▶ **Challenges**
1 - In the text on sowing fruit seeds and pits, condense the paragraph beginning "The safest way is to prepare" into a short bulleted list that keeps its main facts.
2 - Carry on the text on sowing fruit seeds and pits from its final sentence, keeping its practical style.

BEGIN Text section

The safest way is to prepare the seed bed early in the autumn, scatter the seeds in rows upon the surface, covering lightly with earth, and leaving spaces between the rows for the purpose of passing along to weed the bed. The rows may be six inches, or a foot wide. Some people sow broadcast, leaving no spaces, but in that case, if the bed is a large one, the process of weeding will be somewhat tedious, and many plants will be trampled upon and destroyed.

At one year old, many of the seedlings will be of a suitable size to transplant to the nursery rows for budding.

Plum pits may be treated the same as the cherry.

Peach pits are sometimes left in barrels over winter, cracked in the spring and planted in the nursery rows. This is not a good plan.

Prepare a piece of ground in the autumn, scatter the pits upon the surface, cover slightly with earth and the frost of winter will crack them.

By the middle of May the plants will be coming up; they must then be taken up carefully, with a transplanting trowel and set in the nursery rows. The rows four feet apart, and the plants about nine inches apart in the row.

END Text section
BEGIN Stored rows

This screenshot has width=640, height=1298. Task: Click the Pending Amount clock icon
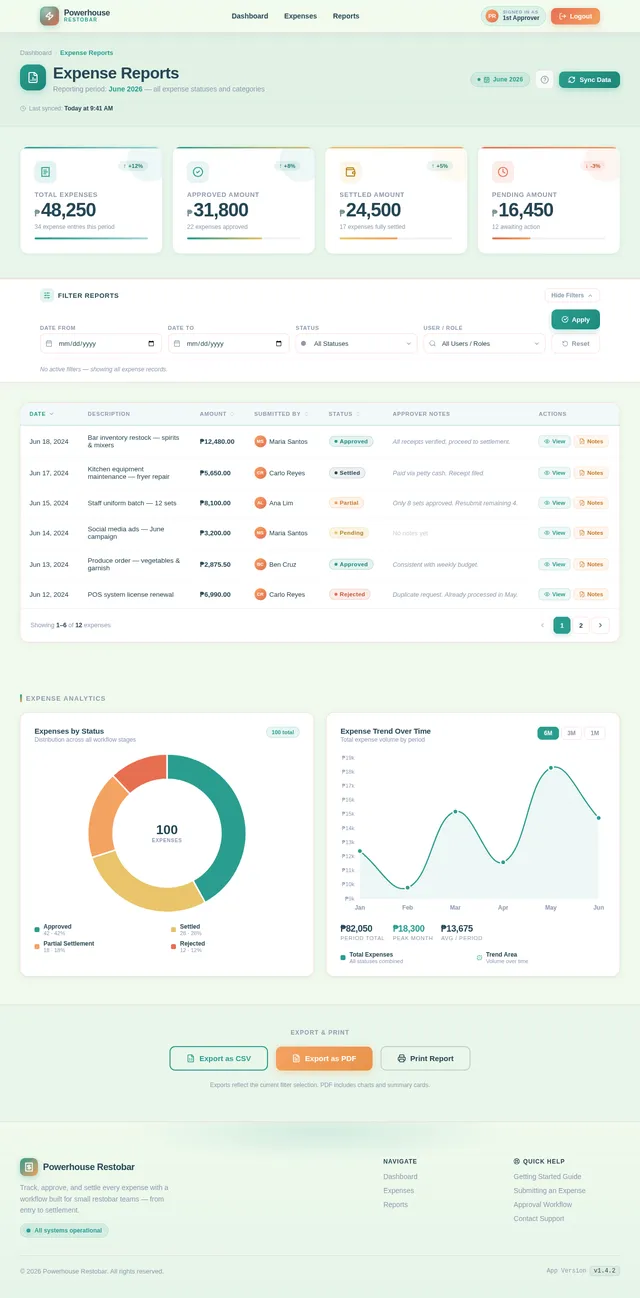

END Stored rows
BEGIN Stored rows

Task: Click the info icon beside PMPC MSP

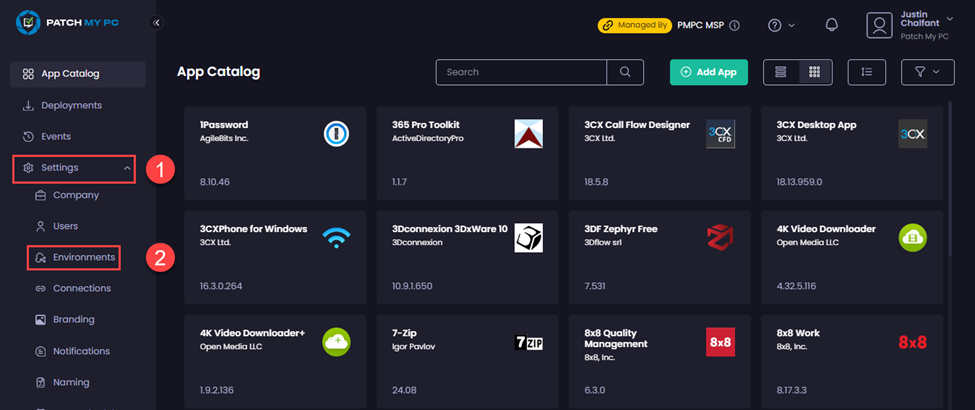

END Stored rows

▶ **Exercise answers**
1 -
- Prepare the seed bed early in the autumn.
- Scatter the seeds in rows on the surface and cover them lightly with earth.
- Leave spaces between the rows so you can walk along them to weed; the rows may be six inches or a foot wide.
- Some people sow broadcast with no spaces, but in a large bed this makes weeding tedious, and many plants get trampled and destroyed.

2 -
By this method, the trouble and exposure of cracking by hand is saved; the rows are full, and there are no gaps, where the seeds refuse to vegetate, as is often the case where the stones are cracked by hand in the spring and the seeds planted in the nursery rows.

Peach stocks should be budded the first year. -Prof. J. C. Holmes, in the Ohio Farmer.

We would suggest an improvement in the mode of planting the peach, founded on the natural planting, which occurs when the fruit dries up and decays on the tree, and the pit afterwards falls, planting itself in the soil.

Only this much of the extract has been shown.